Observations were also made whether the healthcare providers followed the standard blood transfusion guidelines and protocol during the procedure. Out of 86 observations, one blood transfusion was cancelled due to mismatch in the blood bag number mentioned in the cross-match sheet and blood unit itself. So, it was excluded from the study and only 85 cases were included for analysis. Only 8.2% of the patients and/or the relatives were informed about the reasons, associated probable risks (2.4%), and the benefits of transfusion (4.7%).

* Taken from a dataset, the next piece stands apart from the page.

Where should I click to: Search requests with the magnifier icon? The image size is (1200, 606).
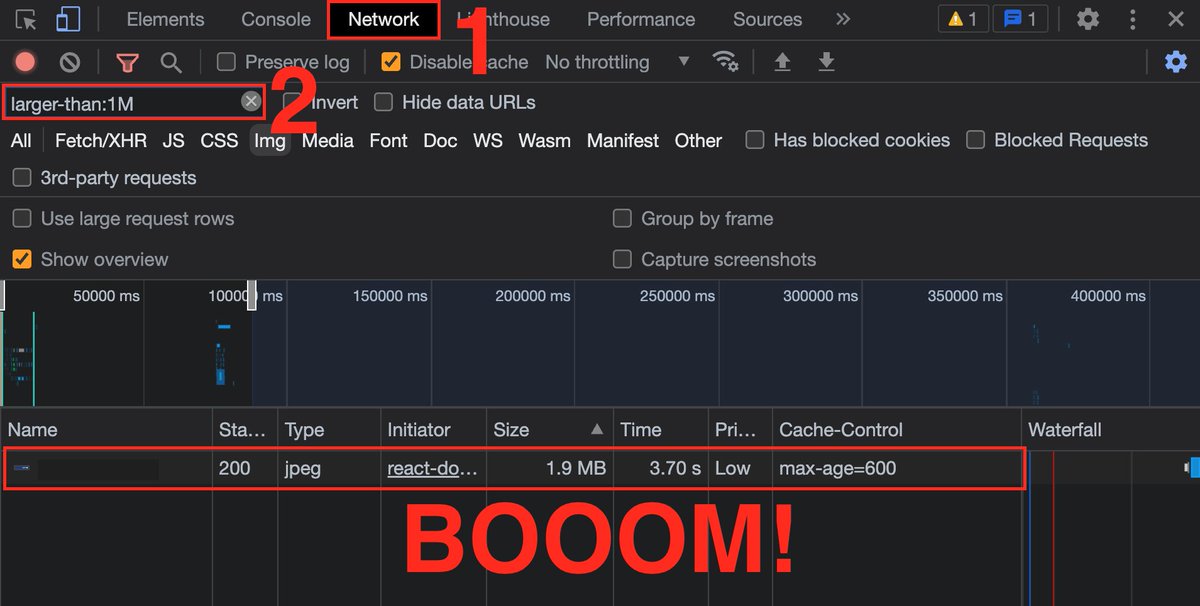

Risks of transfusion that were expected to be explained to the patients and/or relatives were blood-borne infection, hemolytic allergic reactions, and febrile reactions [17, 18]. The benefits of transfusion to be explained were replacement of lost/deficient blood, treatment of weakness, improving oxygenation, and hence improving overall sense of well-being [19, 20] (Table 3).
The blood was first brought from the central blood bank in the cold box to the hospital blood bank by the patients' relatives, which was then kept in the refrigerator in controlled temperature. There was no trend of provision of cold box to bring blood from the laboratory to the wards. None of the hospitals provided clean hospital linen to warm up the blood.
During the preparation of blood transfusion, only 43.5% of healthcare personnel wore gloves during the procedure. The confirmation of the patency of the intravenous cannula was considered if the flushing was done with 0.9% normal saline solution before transfusion. Only 16.5% of personnel confirmed the patency of the intravenous (IV) cannula before initiation of the transfusion. Documentation of different product of transfusion like blood bag number, types of blood product, and blood volume was maintained in about 95% of cases. There were seven patients in bed side monitoring device.
The expected monitoring of vital signs was considered if done manually. Pretransfusion assessment of the patients was maintained in about 60% of patients. However, the percentage of recording of clinical parameters was higher during the transfusion procedure that ranged from 76.5 to 83.5% probably based on retrospective assumption (Table 4).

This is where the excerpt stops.